* [Prompt] Repeat the records below exactly, leaving out any pictures.

Information provided: Begin

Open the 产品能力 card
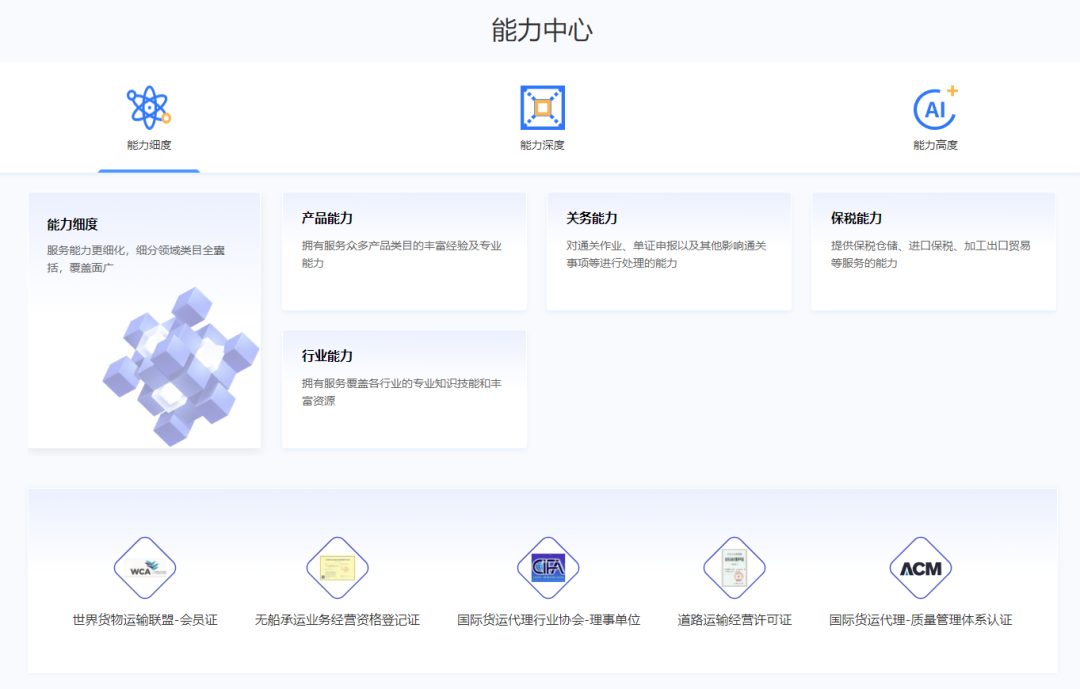This screenshot has width=1080, height=689. click(404, 251)
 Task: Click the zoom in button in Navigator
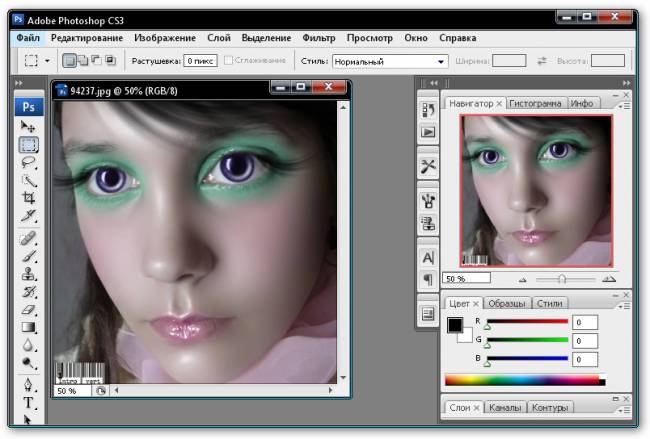(609, 279)
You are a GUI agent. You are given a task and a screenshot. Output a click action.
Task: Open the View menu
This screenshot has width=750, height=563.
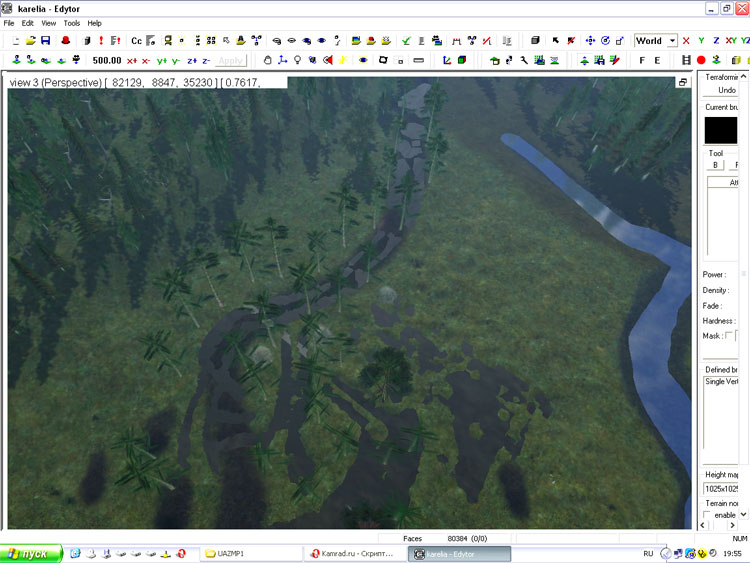pyautogui.click(x=48, y=23)
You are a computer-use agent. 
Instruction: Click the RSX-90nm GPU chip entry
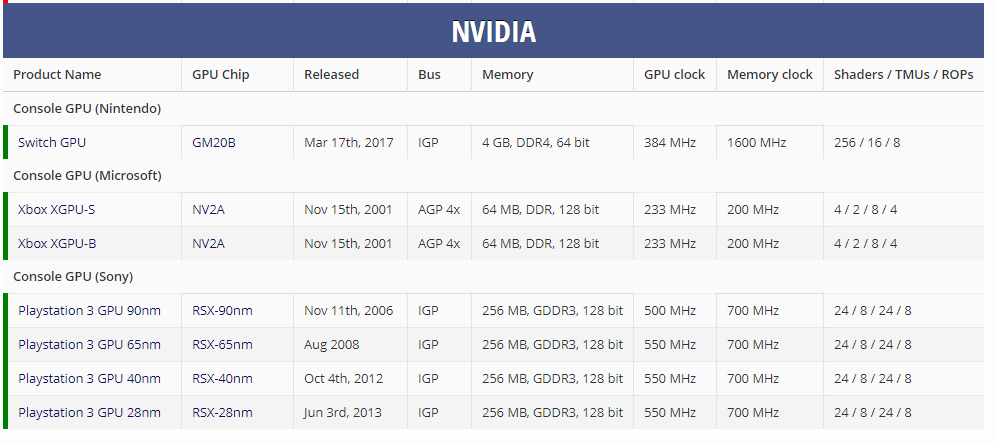click(x=222, y=310)
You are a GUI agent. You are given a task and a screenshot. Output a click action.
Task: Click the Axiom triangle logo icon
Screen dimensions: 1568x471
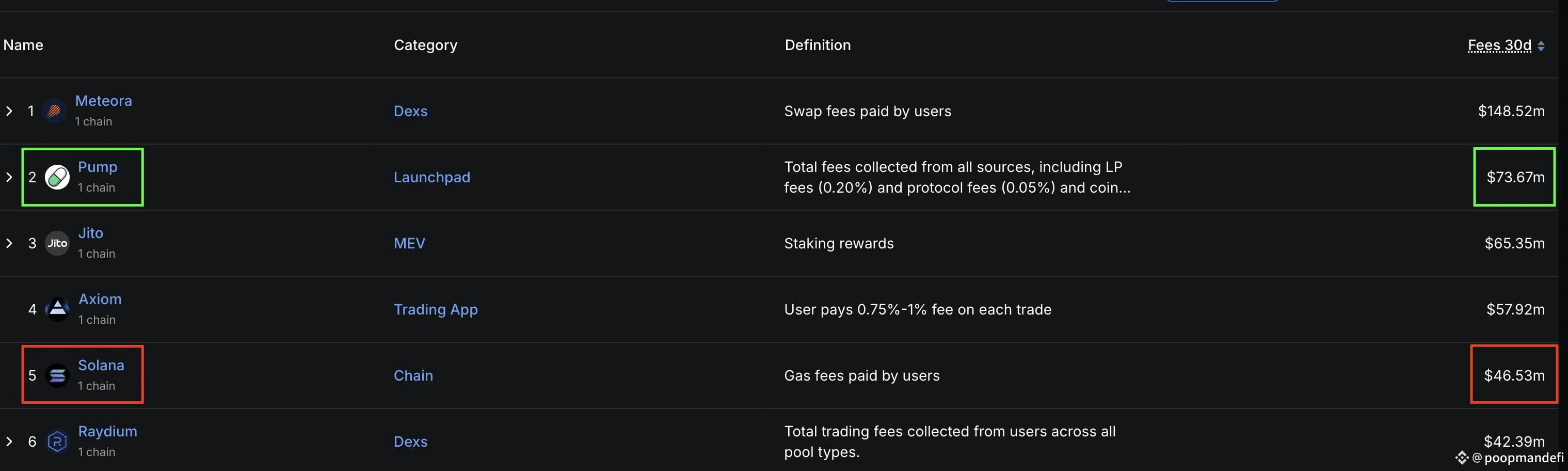point(58,309)
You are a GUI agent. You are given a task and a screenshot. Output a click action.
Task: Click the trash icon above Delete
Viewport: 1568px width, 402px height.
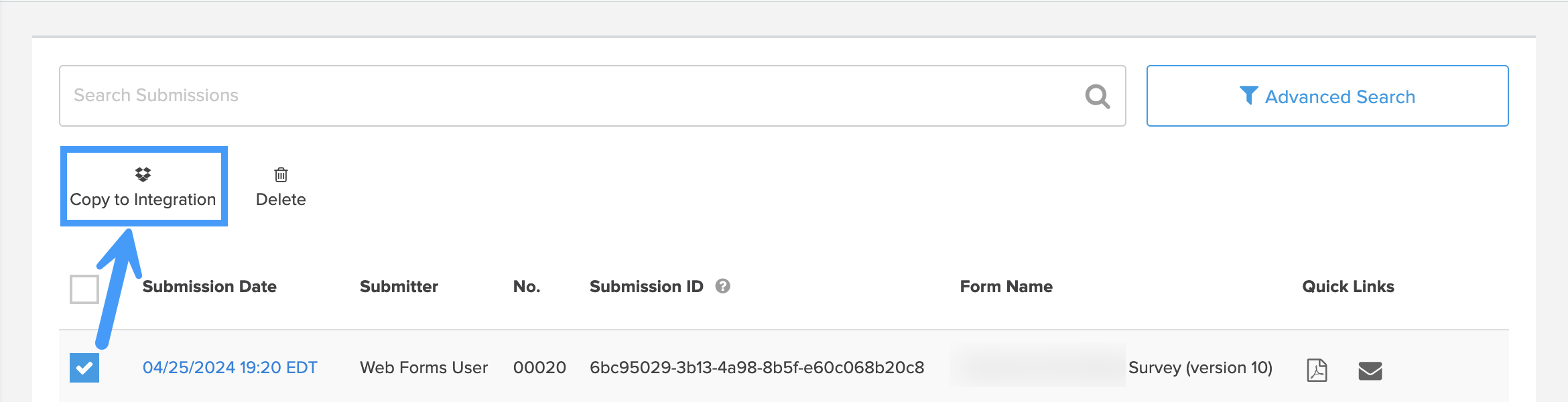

Information provided: End

* [Answer for the task]
Open the 产品能力 card
This screenshot has width=1080, height=689. click(404, 251)
 Task: Click the zoom in button in Navigator
(609, 279)
You are a GUI agent. You are given a task and a screenshot. Output a click action.
Task: Open the View menu
This screenshot has width=750, height=563.
pyautogui.click(x=48, y=23)
You are a computer-use agent. 
Instruction: Click the RSX-90nm GPU chip entry
click(x=222, y=310)
You are a GUI agent. You are given a task and a screenshot. Output a click action.
Task: Click the Axiom triangle logo icon
Screen dimensions: 1568x471
point(58,309)
You are a GUI agent. You are given a task and a screenshot. Output a click action.
Task: Click the trash icon above Delete
Viewport: 1568px width, 402px height.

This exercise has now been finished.